## [Problem]
When you transcribe the records that follow, reproduce each line exactly as given.

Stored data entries
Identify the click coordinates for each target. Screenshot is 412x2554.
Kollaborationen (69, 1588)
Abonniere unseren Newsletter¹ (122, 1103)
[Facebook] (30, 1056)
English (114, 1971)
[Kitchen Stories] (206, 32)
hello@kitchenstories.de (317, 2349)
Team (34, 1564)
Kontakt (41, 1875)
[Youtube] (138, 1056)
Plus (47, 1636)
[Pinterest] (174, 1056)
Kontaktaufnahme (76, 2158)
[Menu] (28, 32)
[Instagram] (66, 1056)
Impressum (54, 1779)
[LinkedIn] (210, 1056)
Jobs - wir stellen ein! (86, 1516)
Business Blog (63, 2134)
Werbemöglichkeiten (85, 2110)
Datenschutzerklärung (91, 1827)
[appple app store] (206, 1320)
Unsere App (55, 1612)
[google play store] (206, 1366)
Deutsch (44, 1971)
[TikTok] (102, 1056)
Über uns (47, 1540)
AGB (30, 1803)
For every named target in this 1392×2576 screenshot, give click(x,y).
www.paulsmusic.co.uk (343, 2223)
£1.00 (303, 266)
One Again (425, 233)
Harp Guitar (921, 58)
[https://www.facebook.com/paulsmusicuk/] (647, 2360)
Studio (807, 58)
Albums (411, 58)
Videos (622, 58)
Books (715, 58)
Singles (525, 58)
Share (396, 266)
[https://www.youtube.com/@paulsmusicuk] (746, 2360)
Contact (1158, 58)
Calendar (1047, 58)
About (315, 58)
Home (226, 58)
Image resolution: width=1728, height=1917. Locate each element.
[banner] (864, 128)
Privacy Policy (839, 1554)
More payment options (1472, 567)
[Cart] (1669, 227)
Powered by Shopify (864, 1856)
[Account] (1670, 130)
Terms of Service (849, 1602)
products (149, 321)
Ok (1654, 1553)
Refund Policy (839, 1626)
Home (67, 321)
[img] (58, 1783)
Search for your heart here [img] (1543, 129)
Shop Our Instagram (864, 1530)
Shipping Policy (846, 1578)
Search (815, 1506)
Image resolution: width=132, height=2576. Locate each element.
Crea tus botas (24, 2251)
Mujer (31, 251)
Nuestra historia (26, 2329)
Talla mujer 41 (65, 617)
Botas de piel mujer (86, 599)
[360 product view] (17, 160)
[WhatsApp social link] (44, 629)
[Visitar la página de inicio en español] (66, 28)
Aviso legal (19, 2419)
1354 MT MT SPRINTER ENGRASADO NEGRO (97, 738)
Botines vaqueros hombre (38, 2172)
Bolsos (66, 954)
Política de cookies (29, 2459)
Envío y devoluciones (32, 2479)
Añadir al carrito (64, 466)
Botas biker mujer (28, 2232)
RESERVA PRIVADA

## [Result for this exercise]
Identify the click coordinates for each target. Screenshot is 412x2554.
Kollaborationen (69, 1588)
Abonniere unseren Newsletter¹ (122, 1103)
[Facebook] (30, 1056)
English (114, 1971)
[Kitchen Stories] (206, 32)
hello@kitchenstories.de (317, 2349)
Team (34, 1564)
Kontakt (41, 1875)
[Youtube] (138, 1056)
Plus (47, 1636)
[Pinterest] (174, 1056)
Kontaktaufnahme (76, 2158)
[Menu] (28, 32)
[Instagram] (66, 1056)
Impressum (54, 1779)
[LinkedIn] (210, 1056)
Jobs - wir stellen ein! (86, 1516)
Business Blog (63, 2134)
Werbemöglichkeiten (85, 2110)
Datenschutzerklärung (91, 1827)
[appple app store] (206, 1320)
Unsere App (55, 1612)
[google play store] (206, 1366)
Deutsch (44, 1971)
[TikTok] (102, 1056)
Über uns (47, 1540)
AGB (30, 1803)
For every named target in this 1392×2576 screenshot, give click(x,y).
www.paulsmusic.co.uk (343, 2223)
£1.00 (303, 266)
One Again (425, 233)
Harp Guitar (921, 58)
[https://www.facebook.com/paulsmusicuk/] (647, 2360)
Studio (807, 58)
Albums (411, 58)
Videos (622, 58)
Books (715, 58)
Singles (525, 58)
Share (396, 266)
[https://www.youtube.com/@paulsmusicuk] (746, 2360)
Contact (1158, 58)
Calendar (1047, 58)
About (315, 58)
Home (226, 58)
Image resolution: width=1728, height=1917. Locate each element.
[banner] (864, 128)
Privacy Policy (839, 1554)
More payment options (1472, 567)
[Cart] (1669, 227)
Powered by Shopify (864, 1856)
[Account] (1670, 130)
Terms of Service (849, 1602)
products (149, 321)
Ok (1654, 1553)
Refund Policy (839, 1626)
Home (67, 321)
[img] (58, 1783)
Search for your heart here [img] (1543, 129)
Shop Our Instagram (864, 1530)
Shipping Policy (846, 1578)
Search (815, 1506)
Image resolution: width=132, height=2576. Locate each element.
Crea tus botas (24, 2251)
Mujer (31, 251)
Nuestra historia (26, 2329)
Talla mujer 41 (65, 617)
Botas de piel mujer (86, 599)
[360 product view] (17, 160)
[WhatsApp social link] (44, 629)
[Visitar la página de inicio en español] (66, 28)
Aviso legal (19, 2419)
1354 MT MT SPRINTER ENGRASADO NEGRO (97, 738)
Botines vaqueros hombre (38, 2172)
Bolsos (66, 954)
Política de cookies (29, 2459)
Envío y devoluciones (32, 2479)
Añadir al carrito (64, 466)
Botas biker mujer (28, 2232)
RESERVA PRIVADA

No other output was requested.